# PROBLEM TO SOLVE:
Check each line of the entries below for the string "computer"; copy every line where it appears.

-- DATA PROVIDED follows --

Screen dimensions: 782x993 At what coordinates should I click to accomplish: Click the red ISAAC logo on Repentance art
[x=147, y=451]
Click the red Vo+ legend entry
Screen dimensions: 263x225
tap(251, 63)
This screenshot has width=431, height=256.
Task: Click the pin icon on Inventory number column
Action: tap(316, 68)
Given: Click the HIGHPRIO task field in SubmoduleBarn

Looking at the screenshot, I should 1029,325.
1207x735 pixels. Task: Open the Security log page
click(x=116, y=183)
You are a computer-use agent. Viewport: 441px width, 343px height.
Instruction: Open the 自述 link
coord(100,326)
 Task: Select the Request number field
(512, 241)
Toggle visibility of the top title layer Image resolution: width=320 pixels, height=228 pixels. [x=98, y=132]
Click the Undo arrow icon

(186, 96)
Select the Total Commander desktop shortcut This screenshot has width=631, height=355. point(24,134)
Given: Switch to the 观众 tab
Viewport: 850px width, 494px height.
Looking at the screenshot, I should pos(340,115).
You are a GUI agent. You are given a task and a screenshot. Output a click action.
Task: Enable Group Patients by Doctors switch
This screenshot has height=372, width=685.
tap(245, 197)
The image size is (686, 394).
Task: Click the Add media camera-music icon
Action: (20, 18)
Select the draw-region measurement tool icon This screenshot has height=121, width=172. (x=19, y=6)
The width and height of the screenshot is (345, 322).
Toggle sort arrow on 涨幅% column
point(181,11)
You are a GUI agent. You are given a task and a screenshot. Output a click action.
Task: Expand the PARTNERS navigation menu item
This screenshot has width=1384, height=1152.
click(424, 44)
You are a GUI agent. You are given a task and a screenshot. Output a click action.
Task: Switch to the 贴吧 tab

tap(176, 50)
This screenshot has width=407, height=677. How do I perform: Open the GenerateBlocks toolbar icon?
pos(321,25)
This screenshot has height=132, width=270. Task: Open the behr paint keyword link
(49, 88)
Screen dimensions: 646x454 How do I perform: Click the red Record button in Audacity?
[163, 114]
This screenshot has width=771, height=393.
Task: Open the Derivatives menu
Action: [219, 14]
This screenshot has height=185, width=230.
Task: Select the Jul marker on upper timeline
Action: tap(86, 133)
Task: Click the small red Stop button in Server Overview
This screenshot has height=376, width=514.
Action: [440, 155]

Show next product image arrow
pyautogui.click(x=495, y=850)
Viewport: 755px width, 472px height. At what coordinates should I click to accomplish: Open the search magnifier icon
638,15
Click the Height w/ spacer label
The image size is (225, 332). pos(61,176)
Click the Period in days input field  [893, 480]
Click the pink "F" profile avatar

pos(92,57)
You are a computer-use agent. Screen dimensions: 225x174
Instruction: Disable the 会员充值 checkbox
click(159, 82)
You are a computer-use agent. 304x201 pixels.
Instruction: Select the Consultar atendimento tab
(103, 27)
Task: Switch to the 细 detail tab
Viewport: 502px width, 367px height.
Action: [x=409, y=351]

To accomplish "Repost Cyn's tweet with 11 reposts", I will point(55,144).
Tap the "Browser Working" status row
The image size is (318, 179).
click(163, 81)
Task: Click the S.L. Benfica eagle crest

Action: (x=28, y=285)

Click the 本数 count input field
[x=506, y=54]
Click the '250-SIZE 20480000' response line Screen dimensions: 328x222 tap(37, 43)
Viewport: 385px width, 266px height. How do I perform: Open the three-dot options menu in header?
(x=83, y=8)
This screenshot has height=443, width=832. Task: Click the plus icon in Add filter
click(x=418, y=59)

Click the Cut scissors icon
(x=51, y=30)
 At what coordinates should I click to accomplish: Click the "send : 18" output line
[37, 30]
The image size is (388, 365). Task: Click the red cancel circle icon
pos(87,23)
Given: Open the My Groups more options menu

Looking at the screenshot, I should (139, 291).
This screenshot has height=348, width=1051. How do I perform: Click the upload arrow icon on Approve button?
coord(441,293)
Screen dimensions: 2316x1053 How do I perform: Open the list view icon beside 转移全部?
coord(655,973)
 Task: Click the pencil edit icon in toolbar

-- DATA PROVIDED concluded --

# TASK RESULT:
You are a computer-use agent. Viewport: 441px width, 343px height.
You are a computer-use agent. Screen dimensions: 225x174
You are a computer-use agent. 304x201 pixels.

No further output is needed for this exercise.